## Exercise goal
The expected output is each entry, given again exactly.

## Listed records

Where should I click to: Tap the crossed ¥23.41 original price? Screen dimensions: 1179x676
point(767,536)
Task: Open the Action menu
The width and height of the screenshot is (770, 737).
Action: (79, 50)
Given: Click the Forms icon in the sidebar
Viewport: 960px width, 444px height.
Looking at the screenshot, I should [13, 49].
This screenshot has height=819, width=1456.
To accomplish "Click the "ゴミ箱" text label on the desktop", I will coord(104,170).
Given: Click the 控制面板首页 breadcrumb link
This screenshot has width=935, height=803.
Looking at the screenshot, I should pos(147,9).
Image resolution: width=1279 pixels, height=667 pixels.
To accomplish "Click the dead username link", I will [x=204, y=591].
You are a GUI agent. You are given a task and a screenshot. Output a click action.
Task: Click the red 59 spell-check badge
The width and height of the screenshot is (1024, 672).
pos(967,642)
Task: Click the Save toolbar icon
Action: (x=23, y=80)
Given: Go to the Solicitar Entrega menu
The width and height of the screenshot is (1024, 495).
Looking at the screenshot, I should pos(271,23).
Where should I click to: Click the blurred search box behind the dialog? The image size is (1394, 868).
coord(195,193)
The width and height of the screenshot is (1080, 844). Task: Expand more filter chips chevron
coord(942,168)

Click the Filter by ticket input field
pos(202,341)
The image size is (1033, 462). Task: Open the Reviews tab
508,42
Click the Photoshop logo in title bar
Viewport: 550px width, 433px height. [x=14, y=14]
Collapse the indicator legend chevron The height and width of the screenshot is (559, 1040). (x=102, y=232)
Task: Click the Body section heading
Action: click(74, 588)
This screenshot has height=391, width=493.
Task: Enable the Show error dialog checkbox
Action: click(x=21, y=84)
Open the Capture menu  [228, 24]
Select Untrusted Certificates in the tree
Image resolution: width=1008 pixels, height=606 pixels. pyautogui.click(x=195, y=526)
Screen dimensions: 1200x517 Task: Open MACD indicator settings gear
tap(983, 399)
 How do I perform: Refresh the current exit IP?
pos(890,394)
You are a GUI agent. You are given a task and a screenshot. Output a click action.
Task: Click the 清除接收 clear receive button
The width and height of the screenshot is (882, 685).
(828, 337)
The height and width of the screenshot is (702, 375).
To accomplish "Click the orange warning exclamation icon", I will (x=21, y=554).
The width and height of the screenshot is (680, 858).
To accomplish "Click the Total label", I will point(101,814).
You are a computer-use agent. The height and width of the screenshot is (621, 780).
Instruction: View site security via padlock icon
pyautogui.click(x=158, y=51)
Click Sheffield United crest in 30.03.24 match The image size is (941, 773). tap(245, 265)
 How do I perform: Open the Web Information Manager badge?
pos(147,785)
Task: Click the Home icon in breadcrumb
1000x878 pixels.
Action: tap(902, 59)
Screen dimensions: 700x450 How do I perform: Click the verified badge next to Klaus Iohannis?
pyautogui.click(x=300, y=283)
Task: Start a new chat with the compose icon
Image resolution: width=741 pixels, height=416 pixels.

## Task response
Where should I click to: Tap the crossed ¥23.41 original price? Screen dimensions: 1179x676
point(767,536)
Task: Open the Action menu
The width and height of the screenshot is (770, 737).
Action: (79, 50)
Given: Click the Forms icon in the sidebar
Viewport: 960px width, 444px height.
Looking at the screenshot, I should [13, 49].
This screenshot has height=819, width=1456.
To accomplish "Click the "ゴミ箱" text label on the desktop", I will coord(104,170).
Given: Click the 控制面板首页 breadcrumb link
This screenshot has width=935, height=803.
Looking at the screenshot, I should pos(147,9).
Image resolution: width=1279 pixels, height=667 pixels.
To accomplish "Click the dead username link", I will [x=204, y=591].
You are a GUI agent. You are given a task and a screenshot. Output a click action.
Task: Click the red 59 spell-check badge
The width and height of the screenshot is (1024, 672).
pos(967,642)
Task: Click the Save toolbar icon
Action: (x=23, y=80)
Given: Go to the Solicitar Entrega menu
The width and height of the screenshot is (1024, 495).
Looking at the screenshot, I should pos(271,23).
Where should I click to: Click the blurred search box behind the dialog? The image size is (1394, 868).
coord(195,193)
The width and height of the screenshot is (1080, 844). Task: Expand more filter chips chevron
coord(942,168)

Click the Filter by ticket input field
pos(202,341)
The image size is (1033, 462). Task: Open the Reviews tab
508,42
Click the Photoshop logo in title bar
Viewport: 550px width, 433px height. [x=14, y=14]
Collapse the indicator legend chevron The height and width of the screenshot is (559, 1040). (x=102, y=232)
Task: Click the Body section heading
Action: click(74, 588)
This screenshot has height=391, width=493.
Task: Enable the Show error dialog checkbox
Action: click(x=21, y=84)
Open the Capture menu  [228, 24]
Select Untrusted Certificates in the tree
Image resolution: width=1008 pixels, height=606 pixels. pyautogui.click(x=195, y=526)
Screen dimensions: 1200x517 Task: Open MACD indicator settings gear
tap(983, 399)
 How do I perform: Refresh the current exit IP?
pos(890,394)
You are a GUI agent. You are given a task and a screenshot. Output a click action.
Task: Click the 清除接收 clear receive button
The width and height of the screenshot is (882, 685).
(828, 337)
The height and width of the screenshot is (702, 375).
To accomplish "Click the orange warning exclamation icon", I will (x=21, y=554).
The width and height of the screenshot is (680, 858).
To accomplish "Click the Total label", I will point(101,814).
You are a computer-use agent. The height and width of the screenshot is (621, 780).
Instruction: View site security via padlock icon
pyautogui.click(x=158, y=51)
Click Sheffield United crest in 30.03.24 match The image size is (941, 773). tap(245, 265)
 How do I perform: Open the Web Information Manager badge?
pos(147,785)
Task: Click the Home icon in breadcrumb
1000x878 pixels.
Action: tap(902, 59)
Screen dimensions: 700x450 How do I perform: Click the verified badge next to Klaus Iohannis?
pyautogui.click(x=300, y=283)
Task: Start a new chat with the compose icon
Image resolution: width=741 pixels, height=416 pixels.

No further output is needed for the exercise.